# 8. ArrayList

In this section, we'll build a new class called `AList` that can be used to store arbitrarily long lists of data, similar to our `DLList`. Unlike the `DLList`, the `AList` will use arrays to store data instead of a linked list.

#### Linked List Performance Puzzle <a href="#linked-list-performance-puzzle" id="linked-list-performance-puzzle"></a>

Suppose we wanted to write a new method for `DLList` called `int get(int i)`. Why would `get` be slow for long lists compared to `getLast`? For what inputs would it be especially slow?

You may find the figure below useful for thinking about your answer.

![dllist\_circular\_sentinel\_size\_2.png](https://joshhug.gitbooks.io/hug61b/content/chap2/fig23/dllist_circular_sentinel_size_2.png)

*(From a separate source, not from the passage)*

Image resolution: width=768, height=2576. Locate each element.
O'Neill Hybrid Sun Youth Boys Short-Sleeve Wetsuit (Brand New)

#### Linked List Performance Puzzle Solution <a href="#linked-list-performance-puzzle-solution" id="linked-list-performance-puzzle-solution"></a>

It turns out that no matter how clever you are, the `get` method will usually be slower than `getBack` if we're using the doubly linked list structure described in section 2.3.

This is because, since we only have references to the first and last items of the list, we'll always need to walk through the list from the front or back to get to the item that we're trying to retrieve. For example, if we want to get item #417 in a list of length 10,000, we'll have to walk across 417 forward links to get to the item we want.

In the very worst case, the item is in the very middle and we'll need to walk through a number of items proportional to the length of the list (specifically, the number of items divided by two). In other words, our worst case execution time for `get` is linear in the size of the entire list. This in contrast to the runtime for `getBack`, which is constant, no matter the size of the list. Later in the course, we'll formally define runtimes in terms of big O and big Theta notation. For now, we'll stick to an informal understanding.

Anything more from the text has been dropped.